▸ Try it
Quote every line of the material beneath this one.

====================

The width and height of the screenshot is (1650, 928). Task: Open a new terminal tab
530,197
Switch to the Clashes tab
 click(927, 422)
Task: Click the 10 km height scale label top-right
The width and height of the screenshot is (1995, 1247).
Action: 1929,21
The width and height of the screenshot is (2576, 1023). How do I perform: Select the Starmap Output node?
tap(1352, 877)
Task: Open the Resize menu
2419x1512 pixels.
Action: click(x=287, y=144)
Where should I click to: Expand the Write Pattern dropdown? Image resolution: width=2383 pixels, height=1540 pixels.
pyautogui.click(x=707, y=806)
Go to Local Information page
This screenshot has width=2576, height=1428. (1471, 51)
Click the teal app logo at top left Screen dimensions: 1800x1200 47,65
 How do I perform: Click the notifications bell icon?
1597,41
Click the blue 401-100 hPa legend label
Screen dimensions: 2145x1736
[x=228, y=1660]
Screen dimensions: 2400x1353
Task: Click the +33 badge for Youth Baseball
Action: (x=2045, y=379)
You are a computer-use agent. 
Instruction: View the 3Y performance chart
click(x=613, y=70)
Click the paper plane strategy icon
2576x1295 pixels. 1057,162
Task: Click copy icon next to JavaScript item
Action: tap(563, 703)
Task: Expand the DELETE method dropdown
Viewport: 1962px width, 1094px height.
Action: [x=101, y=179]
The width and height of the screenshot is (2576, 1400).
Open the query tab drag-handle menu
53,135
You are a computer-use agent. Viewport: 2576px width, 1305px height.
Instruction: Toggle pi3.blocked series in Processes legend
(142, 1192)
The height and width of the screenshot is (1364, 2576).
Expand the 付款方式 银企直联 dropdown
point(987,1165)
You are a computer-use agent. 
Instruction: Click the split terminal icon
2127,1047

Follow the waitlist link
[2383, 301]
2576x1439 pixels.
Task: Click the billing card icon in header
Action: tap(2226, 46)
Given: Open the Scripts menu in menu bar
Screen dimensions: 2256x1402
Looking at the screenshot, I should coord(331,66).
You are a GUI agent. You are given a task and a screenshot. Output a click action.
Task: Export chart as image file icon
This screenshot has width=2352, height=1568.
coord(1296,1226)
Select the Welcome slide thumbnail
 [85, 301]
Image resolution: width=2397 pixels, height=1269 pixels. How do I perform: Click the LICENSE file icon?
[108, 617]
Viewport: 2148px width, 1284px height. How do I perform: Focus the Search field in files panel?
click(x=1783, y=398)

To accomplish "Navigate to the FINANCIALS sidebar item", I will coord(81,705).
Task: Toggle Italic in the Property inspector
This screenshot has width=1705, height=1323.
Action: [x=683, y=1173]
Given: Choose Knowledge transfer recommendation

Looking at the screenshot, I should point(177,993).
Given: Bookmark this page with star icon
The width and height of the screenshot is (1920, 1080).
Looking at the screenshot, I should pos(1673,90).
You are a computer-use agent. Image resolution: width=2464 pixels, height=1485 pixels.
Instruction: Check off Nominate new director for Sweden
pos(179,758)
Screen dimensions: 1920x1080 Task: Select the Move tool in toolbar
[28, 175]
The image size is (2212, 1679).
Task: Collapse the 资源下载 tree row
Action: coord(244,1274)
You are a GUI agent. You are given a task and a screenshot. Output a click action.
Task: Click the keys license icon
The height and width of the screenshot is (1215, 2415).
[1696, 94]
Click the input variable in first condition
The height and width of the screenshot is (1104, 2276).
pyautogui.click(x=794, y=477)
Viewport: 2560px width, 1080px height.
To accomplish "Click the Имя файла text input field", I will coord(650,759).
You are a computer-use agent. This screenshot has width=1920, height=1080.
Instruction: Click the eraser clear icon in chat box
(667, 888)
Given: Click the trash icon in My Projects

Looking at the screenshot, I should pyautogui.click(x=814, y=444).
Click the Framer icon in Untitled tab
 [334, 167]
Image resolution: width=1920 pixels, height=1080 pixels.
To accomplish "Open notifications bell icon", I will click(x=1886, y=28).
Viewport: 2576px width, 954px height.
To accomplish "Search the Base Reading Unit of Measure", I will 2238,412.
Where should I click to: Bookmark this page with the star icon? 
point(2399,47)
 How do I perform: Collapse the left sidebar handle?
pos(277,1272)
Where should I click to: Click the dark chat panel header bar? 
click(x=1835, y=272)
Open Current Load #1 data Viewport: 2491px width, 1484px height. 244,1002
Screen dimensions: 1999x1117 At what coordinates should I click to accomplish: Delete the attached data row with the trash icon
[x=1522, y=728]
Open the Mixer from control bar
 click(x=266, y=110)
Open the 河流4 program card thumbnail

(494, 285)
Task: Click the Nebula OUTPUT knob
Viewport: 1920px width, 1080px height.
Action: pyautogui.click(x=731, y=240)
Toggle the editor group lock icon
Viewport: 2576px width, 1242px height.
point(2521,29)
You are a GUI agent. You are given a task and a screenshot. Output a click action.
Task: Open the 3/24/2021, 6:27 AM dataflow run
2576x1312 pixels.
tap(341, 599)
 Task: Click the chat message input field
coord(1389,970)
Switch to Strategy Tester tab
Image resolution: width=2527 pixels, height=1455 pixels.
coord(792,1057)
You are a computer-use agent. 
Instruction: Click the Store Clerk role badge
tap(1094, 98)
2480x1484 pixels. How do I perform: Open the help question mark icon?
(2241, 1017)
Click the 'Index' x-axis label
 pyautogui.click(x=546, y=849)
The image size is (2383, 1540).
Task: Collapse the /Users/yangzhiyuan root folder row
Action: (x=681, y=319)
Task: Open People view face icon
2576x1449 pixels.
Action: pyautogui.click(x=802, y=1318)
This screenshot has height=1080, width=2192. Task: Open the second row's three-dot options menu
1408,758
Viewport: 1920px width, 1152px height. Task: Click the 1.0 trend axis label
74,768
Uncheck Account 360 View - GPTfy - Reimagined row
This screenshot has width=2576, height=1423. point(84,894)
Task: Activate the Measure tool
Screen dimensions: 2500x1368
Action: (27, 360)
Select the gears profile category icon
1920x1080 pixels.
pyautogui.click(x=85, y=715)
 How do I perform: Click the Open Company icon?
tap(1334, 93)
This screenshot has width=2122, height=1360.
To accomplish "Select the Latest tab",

====================

▸ Solution to the problem
The width and height of the screenshot is (1650, 928). Task: Open a new terminal tab
530,197
Switch to the Clashes tab
 click(927, 422)
Task: Click the 10 km height scale label top-right
The width and height of the screenshot is (1995, 1247).
Action: 1929,21
The width and height of the screenshot is (2576, 1023). How do I perform: Select the Starmap Output node?
tap(1352, 877)
Task: Open the Resize menu
2419x1512 pixels.
Action: click(x=287, y=144)
Where should I click to: Expand the Write Pattern dropdown? Image resolution: width=2383 pixels, height=1540 pixels.
pyautogui.click(x=707, y=806)
Go to Local Information page
This screenshot has width=2576, height=1428. (1471, 51)
Click the teal app logo at top left Screen dimensions: 1800x1200 47,65
 How do I perform: Click the notifications bell icon?
1597,41
Click the blue 401-100 hPa legend label
Screen dimensions: 2145x1736
[x=228, y=1660]
Screen dimensions: 2400x1353
Task: Click the +33 badge for Youth Baseball
Action: (x=2045, y=379)
You are a computer-use agent. 
Instruction: View the 3Y performance chart
click(x=613, y=70)
Click the paper plane strategy icon
2576x1295 pixels. 1057,162
Task: Click copy icon next to JavaScript item
Action: tap(563, 703)
Task: Expand the DELETE method dropdown
Viewport: 1962px width, 1094px height.
Action: [x=101, y=179]
The width and height of the screenshot is (2576, 1400).
Open the query tab drag-handle menu
53,135
You are a computer-use agent. Viewport: 2576px width, 1305px height.
Instruction: Toggle pi3.blocked series in Processes legend
(142, 1192)
The height and width of the screenshot is (1364, 2576).
Expand the 付款方式 银企直联 dropdown
point(987,1165)
You are a computer-use agent. 
Instruction: Click the split terminal icon
2127,1047

Follow the waitlist link
[2383, 301]
2576x1439 pixels.
Task: Click the billing card icon in header
Action: tap(2226, 46)
Given: Open the Scripts menu in menu bar
Screen dimensions: 2256x1402
Looking at the screenshot, I should coord(331,66).
You are a GUI agent. You are given a task and a screenshot. Output a click action.
Task: Export chart as image file icon
This screenshot has width=2352, height=1568.
coord(1296,1226)
Select the Welcome slide thumbnail
 [85, 301]
Image resolution: width=2397 pixels, height=1269 pixels. How do I perform: Click the LICENSE file icon?
[108, 617]
Viewport: 2148px width, 1284px height. How do I perform: Focus the Search field in files panel?
click(x=1783, y=398)

To accomplish "Navigate to the FINANCIALS sidebar item", I will coord(81,705).
Task: Toggle Italic in the Property inspector
This screenshot has width=1705, height=1323.
Action: [x=683, y=1173]
Given: Choose Knowledge transfer recommendation

Looking at the screenshot, I should point(177,993).
Given: Bookmark this page with star icon
The width and height of the screenshot is (1920, 1080).
Looking at the screenshot, I should pos(1673,90).
You are a computer-use agent. Image resolution: width=2464 pixels, height=1485 pixels.
Instruction: Check off Nominate new director for Sweden
pos(179,758)
Screen dimensions: 1920x1080 Task: Select the Move tool in toolbar
[28, 175]
The image size is (2212, 1679).
Task: Collapse the 资源下载 tree row
Action: coord(244,1274)
You are a GUI agent. You are given a task and a screenshot. Output a click action.
Task: Click the keys license icon
The height and width of the screenshot is (1215, 2415).
[1696, 94]
Click the input variable in first condition
The height and width of the screenshot is (1104, 2276).
pyautogui.click(x=794, y=477)
Viewport: 2560px width, 1080px height.
To accomplish "Click the Имя файла text input field", I will coord(650,759).
You are a computer-use agent. This screenshot has width=1920, height=1080.
Instruction: Click the eraser clear icon in chat box
(667, 888)
Given: Click the trash icon in My Projects

Looking at the screenshot, I should pyautogui.click(x=814, y=444).
Click the Framer icon in Untitled tab
 [334, 167]
Image resolution: width=1920 pixels, height=1080 pixels.
To accomplish "Open notifications bell icon", I will click(x=1886, y=28).
Viewport: 2576px width, 954px height.
To accomplish "Search the Base Reading Unit of Measure", I will 2238,412.
Where should I click to: Bookmark this page with the star icon? 
point(2399,47)
 How do I perform: Collapse the left sidebar handle?
pos(277,1272)
Where should I click to: Click the dark chat panel header bar? 
click(x=1835, y=272)
Open Current Load #1 data Viewport: 2491px width, 1484px height. 244,1002
Screen dimensions: 1999x1117 At what coordinates should I click to accomplish: Delete the attached data row with the trash icon
[x=1522, y=728]
Open the Mixer from control bar
 click(x=266, y=110)
Open the 河流4 program card thumbnail

(494, 285)
Task: Click the Nebula OUTPUT knob
Viewport: 1920px width, 1080px height.
Action: pyautogui.click(x=731, y=240)
Toggle the editor group lock icon
Viewport: 2576px width, 1242px height.
point(2521,29)
You are a GUI agent. You are given a task and a screenshot. Output a click action.
Task: Open the 3/24/2021, 6:27 AM dataflow run
2576x1312 pixels.
tap(341, 599)
 Task: Click the chat message input field
coord(1389,970)
Switch to Strategy Tester tab
Image resolution: width=2527 pixels, height=1455 pixels.
coord(792,1057)
You are a computer-use agent. 
Instruction: Click the Store Clerk role badge
tap(1094, 98)
2480x1484 pixels. How do I perform: Open the help question mark icon?
(2241, 1017)
Click the 'Index' x-axis label
 pyautogui.click(x=546, y=849)
The image size is (2383, 1540).
Task: Collapse the /Users/yangzhiyuan root folder row
Action: (x=681, y=319)
Task: Open People view face icon
2576x1449 pixels.
Action: pyautogui.click(x=802, y=1318)
This screenshot has height=1080, width=2192. Task: Open the second row's three-dot options menu
1408,758
Viewport: 1920px width, 1152px height. Task: Click the 1.0 trend axis label
74,768
Uncheck Account 360 View - GPTfy - Reimagined row
This screenshot has width=2576, height=1423. point(84,894)
Task: Activate the Measure tool
Screen dimensions: 2500x1368
Action: (27, 360)
Select the gears profile category icon
1920x1080 pixels.
pyautogui.click(x=85, y=715)
 How do I perform: Click the Open Company icon?
tap(1334, 93)
This screenshot has width=2122, height=1360.
To accomplish "Select the Latest tab",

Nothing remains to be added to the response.